Record extracts
____

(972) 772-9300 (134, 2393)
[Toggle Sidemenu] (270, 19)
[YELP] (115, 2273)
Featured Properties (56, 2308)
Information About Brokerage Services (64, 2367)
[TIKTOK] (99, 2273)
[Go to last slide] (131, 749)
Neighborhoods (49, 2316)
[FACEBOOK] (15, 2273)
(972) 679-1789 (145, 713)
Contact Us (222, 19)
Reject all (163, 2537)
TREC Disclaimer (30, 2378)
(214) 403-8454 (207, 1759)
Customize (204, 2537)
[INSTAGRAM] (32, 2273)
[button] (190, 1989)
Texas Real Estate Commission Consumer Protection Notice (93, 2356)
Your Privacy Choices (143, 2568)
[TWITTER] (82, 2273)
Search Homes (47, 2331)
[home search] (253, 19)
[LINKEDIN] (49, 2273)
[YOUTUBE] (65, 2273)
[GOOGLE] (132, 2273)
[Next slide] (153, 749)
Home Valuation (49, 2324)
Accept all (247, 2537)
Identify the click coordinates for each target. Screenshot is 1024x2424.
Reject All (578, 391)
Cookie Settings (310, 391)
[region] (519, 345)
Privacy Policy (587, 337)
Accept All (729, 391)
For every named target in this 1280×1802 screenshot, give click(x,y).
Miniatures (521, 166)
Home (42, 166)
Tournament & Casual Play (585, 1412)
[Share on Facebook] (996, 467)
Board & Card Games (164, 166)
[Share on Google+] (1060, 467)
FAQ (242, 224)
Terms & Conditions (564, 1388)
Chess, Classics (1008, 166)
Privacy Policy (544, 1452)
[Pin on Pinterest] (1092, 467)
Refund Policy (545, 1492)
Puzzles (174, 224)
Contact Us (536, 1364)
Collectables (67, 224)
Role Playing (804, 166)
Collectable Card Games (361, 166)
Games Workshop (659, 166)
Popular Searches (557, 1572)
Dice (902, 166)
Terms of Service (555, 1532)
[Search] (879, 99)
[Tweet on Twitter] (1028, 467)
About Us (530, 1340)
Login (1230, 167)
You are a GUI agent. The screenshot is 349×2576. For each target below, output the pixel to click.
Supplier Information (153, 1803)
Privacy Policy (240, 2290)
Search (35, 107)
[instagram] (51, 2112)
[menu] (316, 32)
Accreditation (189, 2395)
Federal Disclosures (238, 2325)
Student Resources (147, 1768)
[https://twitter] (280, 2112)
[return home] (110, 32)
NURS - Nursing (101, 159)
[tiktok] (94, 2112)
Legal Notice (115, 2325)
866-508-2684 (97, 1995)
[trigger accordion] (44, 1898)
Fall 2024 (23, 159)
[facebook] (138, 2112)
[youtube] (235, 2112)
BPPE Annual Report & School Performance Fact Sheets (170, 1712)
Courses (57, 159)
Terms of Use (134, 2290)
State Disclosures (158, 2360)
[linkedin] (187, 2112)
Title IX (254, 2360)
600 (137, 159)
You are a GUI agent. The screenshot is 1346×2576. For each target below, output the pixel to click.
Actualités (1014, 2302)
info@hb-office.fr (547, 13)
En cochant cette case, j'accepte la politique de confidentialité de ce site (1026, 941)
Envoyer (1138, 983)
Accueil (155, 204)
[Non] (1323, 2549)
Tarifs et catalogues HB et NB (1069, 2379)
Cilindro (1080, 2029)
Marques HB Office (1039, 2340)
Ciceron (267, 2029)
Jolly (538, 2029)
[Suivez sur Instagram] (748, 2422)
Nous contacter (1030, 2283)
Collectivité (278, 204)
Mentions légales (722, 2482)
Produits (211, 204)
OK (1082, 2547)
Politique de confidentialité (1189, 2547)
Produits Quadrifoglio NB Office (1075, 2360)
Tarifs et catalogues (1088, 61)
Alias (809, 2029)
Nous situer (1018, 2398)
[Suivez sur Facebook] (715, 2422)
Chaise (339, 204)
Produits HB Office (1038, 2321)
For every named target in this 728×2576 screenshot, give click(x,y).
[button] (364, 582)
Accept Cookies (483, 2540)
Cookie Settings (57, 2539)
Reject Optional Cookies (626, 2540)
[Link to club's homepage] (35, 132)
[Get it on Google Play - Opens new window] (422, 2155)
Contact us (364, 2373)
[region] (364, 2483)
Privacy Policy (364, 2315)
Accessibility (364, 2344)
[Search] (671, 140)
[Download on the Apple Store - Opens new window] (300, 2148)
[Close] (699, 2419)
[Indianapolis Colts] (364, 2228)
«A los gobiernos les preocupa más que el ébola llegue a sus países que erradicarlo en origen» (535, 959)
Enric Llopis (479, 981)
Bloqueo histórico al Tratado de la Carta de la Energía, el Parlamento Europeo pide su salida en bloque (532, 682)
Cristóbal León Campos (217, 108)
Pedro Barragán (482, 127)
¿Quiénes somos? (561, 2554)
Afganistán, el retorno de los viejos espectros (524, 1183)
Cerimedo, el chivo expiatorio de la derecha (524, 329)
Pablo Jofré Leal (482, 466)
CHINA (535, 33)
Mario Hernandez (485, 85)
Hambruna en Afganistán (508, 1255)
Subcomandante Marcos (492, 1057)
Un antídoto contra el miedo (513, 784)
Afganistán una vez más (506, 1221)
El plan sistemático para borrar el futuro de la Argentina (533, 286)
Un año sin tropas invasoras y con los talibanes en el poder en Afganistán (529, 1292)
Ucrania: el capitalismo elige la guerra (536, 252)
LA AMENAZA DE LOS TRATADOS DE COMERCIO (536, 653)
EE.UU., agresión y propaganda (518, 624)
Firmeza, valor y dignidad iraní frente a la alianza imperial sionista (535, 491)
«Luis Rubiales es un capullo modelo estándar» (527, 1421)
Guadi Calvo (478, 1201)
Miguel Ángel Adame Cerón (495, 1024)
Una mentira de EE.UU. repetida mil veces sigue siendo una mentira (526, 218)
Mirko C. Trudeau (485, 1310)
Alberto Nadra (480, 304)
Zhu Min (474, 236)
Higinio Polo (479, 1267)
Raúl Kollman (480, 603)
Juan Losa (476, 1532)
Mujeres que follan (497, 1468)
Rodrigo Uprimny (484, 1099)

____

Aim of the task
Could you give the records again, exactly as they appear?

Reply to the exercise
(972) 772-9300 (134, 2393)
[Toggle Sidemenu] (270, 19)
[YELP] (115, 2273)
Featured Properties (56, 2308)
Information About Brokerage Services (64, 2367)
[TIKTOK] (99, 2273)
[Go to last slide] (131, 749)
Neighborhoods (49, 2316)
[FACEBOOK] (15, 2273)
(972) 679-1789 (145, 713)
Contact Us (222, 19)
Reject all (163, 2537)
TREC Disclaimer (30, 2378)
(214) 403-8454 (207, 1759)
Customize (204, 2537)
[INSTAGRAM] (32, 2273)
[button] (190, 1989)
Texas Real Estate Commission Consumer Protection Notice (93, 2356)
Your Privacy Choices (143, 2568)
[TWITTER] (82, 2273)
Search Homes (47, 2331)
[home search] (253, 19)
[LINKEDIN] (49, 2273)
[YOUTUBE] (65, 2273)
[GOOGLE] (132, 2273)
[Next slide] (153, 749)
Home Valuation (49, 2324)
Accept all (247, 2537)
Identify the click coordinates for each target. Screenshot is 1024x2424.
Reject All (578, 391)
Cookie Settings (310, 391)
[region] (519, 345)
Privacy Policy (587, 337)
Accept All (729, 391)
For every named target in this 1280×1802 screenshot, give click(x,y).
Miniatures (521, 166)
Home (42, 166)
Tournament & Casual Play (585, 1412)
[Share on Facebook] (996, 467)
Board & Card Games (164, 166)
[Share on Google+] (1060, 467)
FAQ (242, 224)
Terms & Conditions (564, 1388)
Chess, Classics (1008, 166)
Privacy Policy (544, 1452)
[Pin on Pinterest] (1092, 467)
Refund Policy (545, 1492)
Puzzles (174, 224)
Contact Us (536, 1364)
Collectables (67, 224)
Role Playing (804, 166)
Collectable Card Games (361, 166)
Games Workshop (659, 166)
Popular Searches (557, 1572)
Dice (902, 166)
Terms of Service (555, 1532)
[Search] (879, 99)
[Tweet on Twitter] (1028, 467)
About Us (530, 1340)
Login (1230, 167)
You are a GUI agent. The screenshot is 349×2576. For each target below, output the pixel to click.
Supplier Information (153, 1803)
Privacy Policy (240, 2290)
Search (35, 107)
[instagram] (51, 2112)
[menu] (316, 32)
Accreditation (189, 2395)
Federal Disclosures (238, 2325)
Student Resources (147, 1768)
[https://twitter] (280, 2112)
[return home] (110, 32)
NURS - Nursing (101, 159)
[tiktok] (94, 2112)
Legal Notice (115, 2325)
866-508-2684 (97, 1995)
[trigger accordion] (44, 1898)
Fall 2024 (23, 159)
[facebook] (138, 2112)
[youtube] (235, 2112)
BPPE Annual Report & School Performance Fact Sheets (170, 1712)
Courses (57, 159)
Terms of Use (134, 2290)
State Disclosures (158, 2360)
[linkedin] (187, 2112)
Title IX (254, 2360)
600 (137, 159)
You are a GUI agent. The screenshot is 1346×2576. For each target below, output the pixel to click.
Actualités (1014, 2302)
info@hb-office.fr (547, 13)
En cochant cette case, j'accepte la politique de confidentialité de ce site (1026, 941)
Envoyer (1138, 983)
Accueil (155, 204)
[Non] (1323, 2549)
Tarifs et catalogues HB et NB (1069, 2379)
Cilindro (1080, 2029)
Marques HB Office (1039, 2340)
Ciceron (267, 2029)
Jolly (538, 2029)
[Suivez sur Instagram] (748, 2422)
Nous contacter (1030, 2283)
Collectivité (278, 204)
Mentions légales (722, 2482)
Produits (211, 204)
OK (1082, 2547)
Politique de confidentialité (1189, 2547)
Produits Quadrifoglio NB Office (1075, 2360)
Tarifs et catalogues (1088, 61)
Alias (809, 2029)
Nous situer (1018, 2398)
[Suivez sur Facebook] (715, 2422)
Chaise (339, 204)
Produits HB Office (1038, 2321)
For every named target in this 728×2576 screenshot, give click(x,y).
[button] (364, 582)
Accept Cookies (483, 2540)
Cookie Settings (57, 2539)
Reject Optional Cookies (626, 2540)
[Link to club's homepage] (35, 132)
[Get it on Google Play - Opens new window] (422, 2155)
Contact us (364, 2373)
[region] (364, 2483)
Privacy Policy (364, 2315)
Accessibility (364, 2344)
[Search] (671, 140)
[Download on the Apple Store - Opens new window] (300, 2148)
[Close] (699, 2419)
[Indianapolis Colts] (364, 2228)
«A los gobiernos les preocupa más que el ébola llegue a sus países que erradicarlo en origen» (535, 959)
Enric Llopis (479, 981)
Bloqueo histórico al Tratado de la Carta de la Energía, el Parlamento Europeo pide su salida en bloque (532, 682)
Cristóbal León Campos (217, 108)
Pedro Barragán (482, 127)
¿Quiénes somos? (561, 2554)
Afganistán, el retorno de los viejos espectros (524, 1183)
Cerimedo, el chivo expiatorio de la derecha (524, 329)
Pablo Jofré Leal (482, 466)
CHINA (535, 33)
Mario Hernandez (485, 85)
Hambruna en Afganistán (508, 1255)
Subcomandante Marcos (492, 1057)
Un antídoto contra el miedo (513, 784)
Afganistán una vez más (506, 1221)
El plan sistemático para borrar el futuro de la Argentina (533, 286)
Un año sin tropas invasoras y con los talibanes en el poder en Afganistán (529, 1292)
Ucrania: el capitalismo elige la guerra (536, 252)
LA AMENAZA DE LOS TRATADOS DE COMERCIO (536, 653)
EE.UU., agresión y propaganda (518, 624)
Firmeza, valor y dignidad iraní frente a la alianza imperial sionista (535, 491)
«Luis Rubiales es un capullo modelo estándar» (527, 1421)
Guadi Calvo (478, 1201)
Miguel Ángel Adame Cerón (495, 1024)
Una mentira de EE.UU. repetida mil veces sigue siendo una mentira (526, 218)
Mirko C. Trudeau (485, 1310)
Alberto Nadra (480, 304)
Zhu Min (474, 236)
Higinio Polo (479, 1267)
Raúl Kollman (480, 603)
Juan Losa (476, 1532)
Mujeres que follan (497, 1468)
Rodrigo Uprimny (484, 1099)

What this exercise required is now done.